On the occasion of the expansion, the Museum has acquired more than 100 new works of art. Representing commissions, gifts, and purchases, the new works encompass important and diverse examples of historic and contemporary art from around the world and are installed in the Museum’s new building and the surrounding landscape. Highlights include a gift of 30 sculptures by Auguste Rodin and work by such internationally acclaimed artists as Roxy Paine, Ursula von Rydingsvard, El Anatsui, Jaume Plensa, Jackie Ferrara, Ellsworth Kelly, and David Park.

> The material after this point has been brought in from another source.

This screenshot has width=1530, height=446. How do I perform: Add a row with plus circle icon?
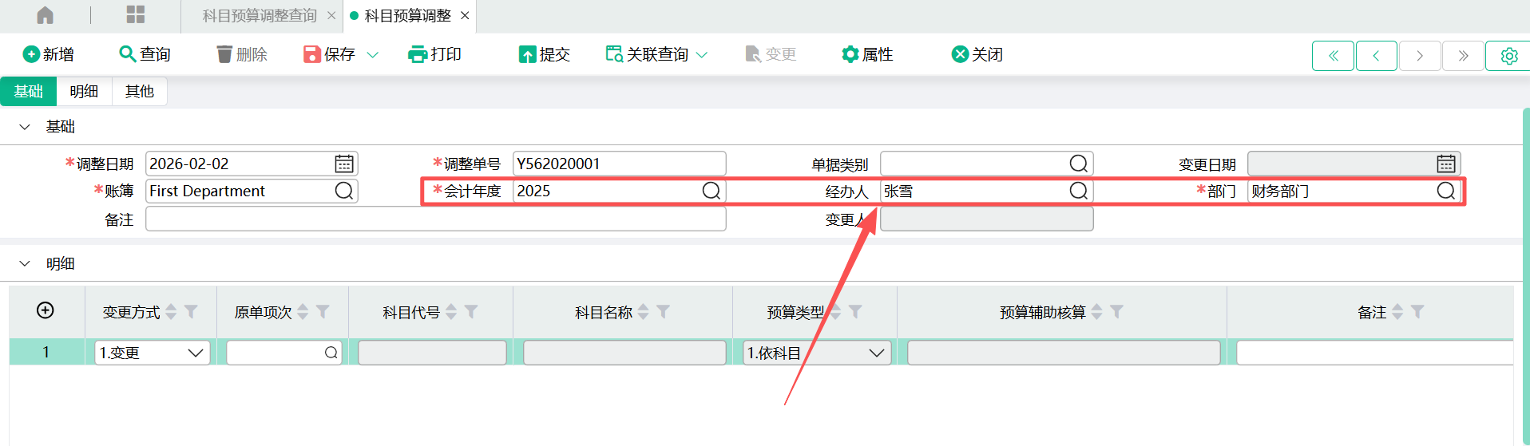[46, 310]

The expansion project also transformed the Museum’s 1983 East Building, designed by the eminent architect Edward Durell Stone, into a dynamic center for temporary exhibitions, education and public programs, and public events, as well as a place for collections management and other administrative functions.
In December 2006 the Museum officially broke ground, and the new building opened to the public on April 24, 2010. The 164-acre campus is the nation’s largest art museum park, with walking paths, bike trails, ecological projects conceived with artists, and site-specific commissioned works of art in a rolling green landscape.
Principals
The building was designed by Thomas Phifer of Thomas Phifer and Partners, New York. Local executive architect for the project is Pearce Brinkley Cease + Lee Architects of Raleigh, N.C. The landscape architect for the expansion project is Walt Havener of Lappas + Havener, Durham, N.C.